Now, as for that Robitussin DM: for veterinary purposes, the stuff has to have 20 mg of dextromethorphan and 200 mg of guaifenesin per 10 milliliters of sauce. Ohhkayyy…

So I figure I’ll trudge down to the Walgreen’s, stand in line till the cows come home, ask a pharmacist to direct me to the correct concoction, and…ugh, how awful does that sound?

Why do that when I can order it up from Amazon?

Right.

Right?

R-i-i-g-h-t.

Amazon offers approximately 87 gerjillion variants of Robitussin DM. The only one that has this particular proportion of active ingredient-to-active-ingredient-to-inactive-ingredients comes in “prepackaged spoonsful.”

Say what?

I do not want spoonsful, prepackaged in plastic waste or not.
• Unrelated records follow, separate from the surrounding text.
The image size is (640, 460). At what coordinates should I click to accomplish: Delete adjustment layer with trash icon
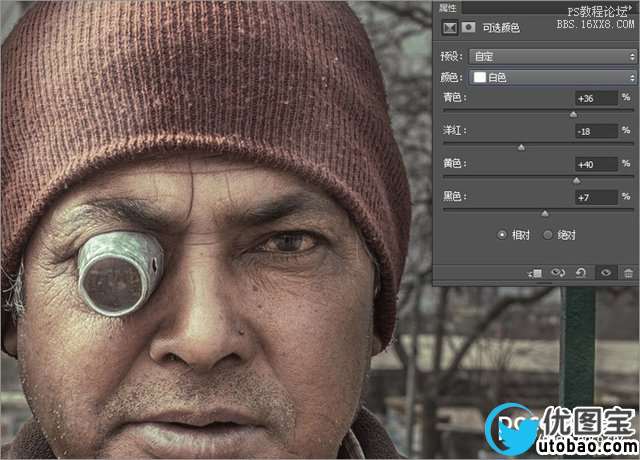pos(628,272)
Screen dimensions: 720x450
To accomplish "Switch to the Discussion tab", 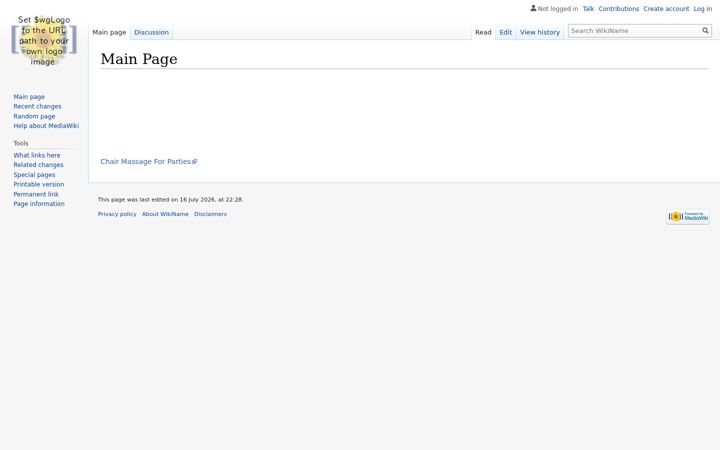I will coord(151,32).
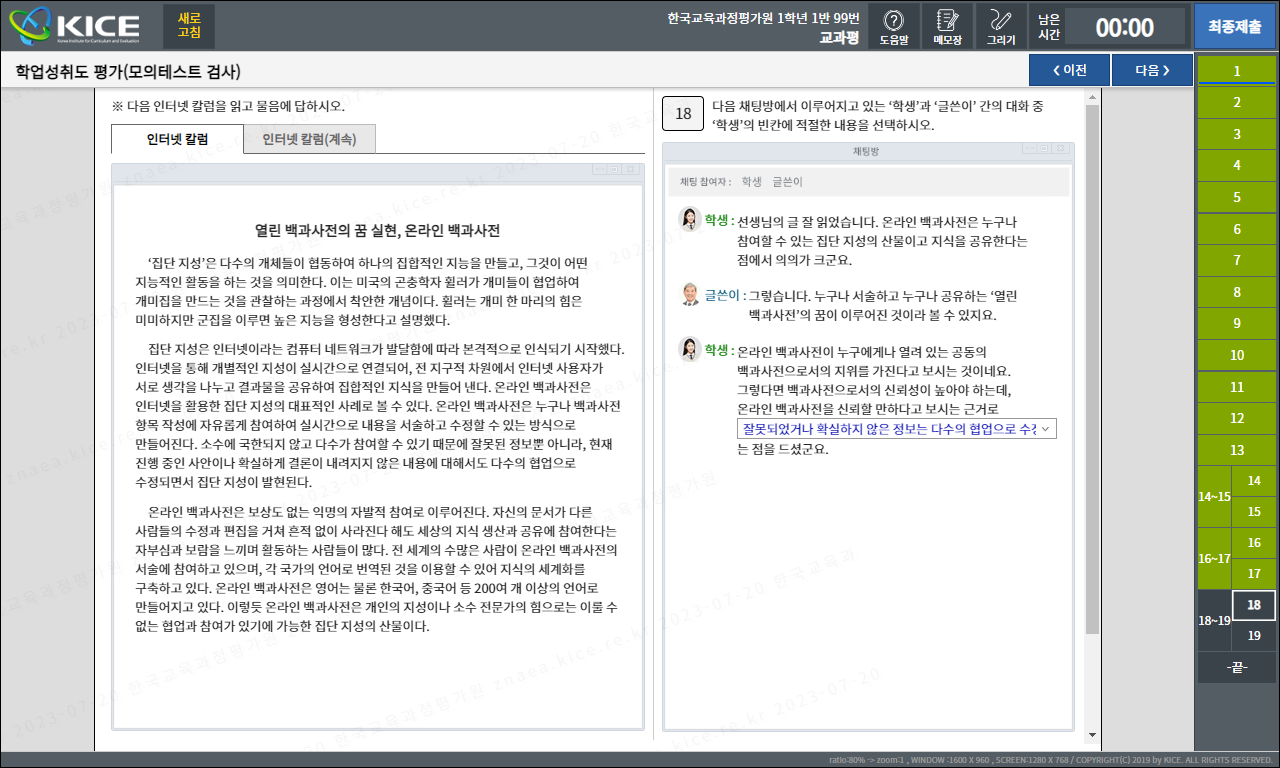Click the 글쓴이 author avatar in chat
Screen dimensions: 1280x768
coord(690,295)
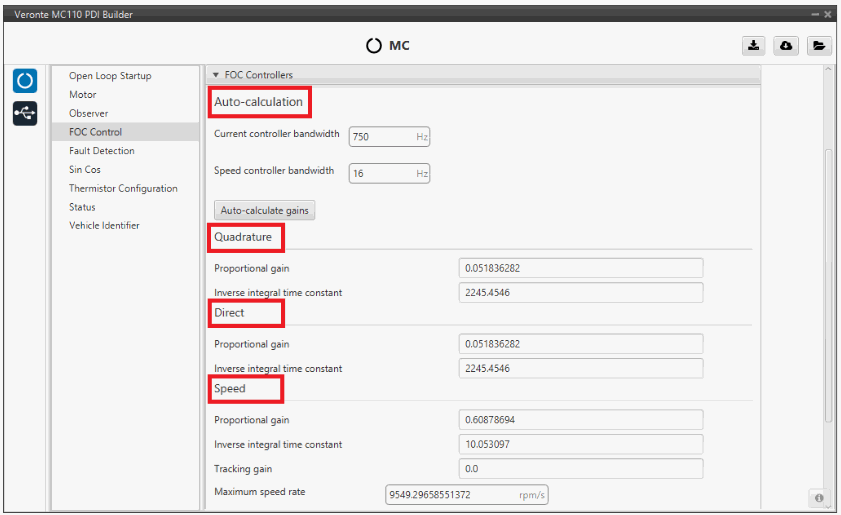Click the save/download icon in header
841x515 pixels.
[753, 46]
This stuff has to be hoovered up into an oral syringe so it can be squirted down the hound’s gullet.

Now in the middle of evening rush hour, whereinat you can not turn east out of my neighborhood because of the effing stupid “reverse lanes” the city has inflicted on us, I set out for the nearest Walgreen’s, which rests near the corner of GangBanger’s Way and Commuter Nightmare Parkway East. This, I dread, because I’ve been harassed in that store’s parking lot before and do not look forward to more harassment. The other nearby Walgreen’s is here in the ‘hood — couldn’t pay me to unlock my car doors in front of that place, especially not at dusk. The third Walgreen’s is way on down East Commuter Nightmare Parkway; though I can turn into its parking lot (where I also have been harassed), turning out of it in a direction that will bring me home is, shall we say, highly problematic.

O shit o hell o damn i do NOT want to do battle with any one of those dreary Walgreen’s.

But…right about then it dawns on me that I don’t hafta. There’s a Walmart on the way to Nearest Walgreen’s. It’s on my side of the road (no illegal or risky left turns across torrents of traffic) and its exit guides me straight to a left-turn lane that sets me on my way home, via Gangbanger’s way. Hot dayum!

Get into Walmart. It’s crowded — I have to park a long way from the front door. This — crowdedness — is a good thing, because drug-addicted panhandlers tend not to pester anyone when there are a lot of people in the parking lot. Into the store without incident. Quickly snab a fine young pharmacist; tell him the challenge. The kid is ready to rise to it. We sally forth into the cold nostrum aisle, and darned if he doesn’t find a version of Robitussin DM that comes close to the required proportions.

I say this is 20 mg of dextromethorphan and 200 mg of guaifenesin to 20 milliliters of sauce, not to 10. He points out that the solution to this is simply to give the dog twice the suggested dose.

Yeah. Well: we do have the possibility that a rushed vet could have the proportion wrong.

I say the solution is even simpler: give her the suggested dose and see if it works. Often OTC stuff like this will work with less than the recommended dose. If it does: bully. If it doesn’t, so then I just give the second half of it. He allows as to how this is an acceptable plan.

I grab the dope, head for the door, and in spite of a hectic scene find a cashier standing there all by his little self. Pay and shoot out the door without having to wait a minute.

Traipse to the far end of the crowded parking lot: not a single panhandler in sight. Yes!

Thank you, Walmart! Who’d’ve thunk it?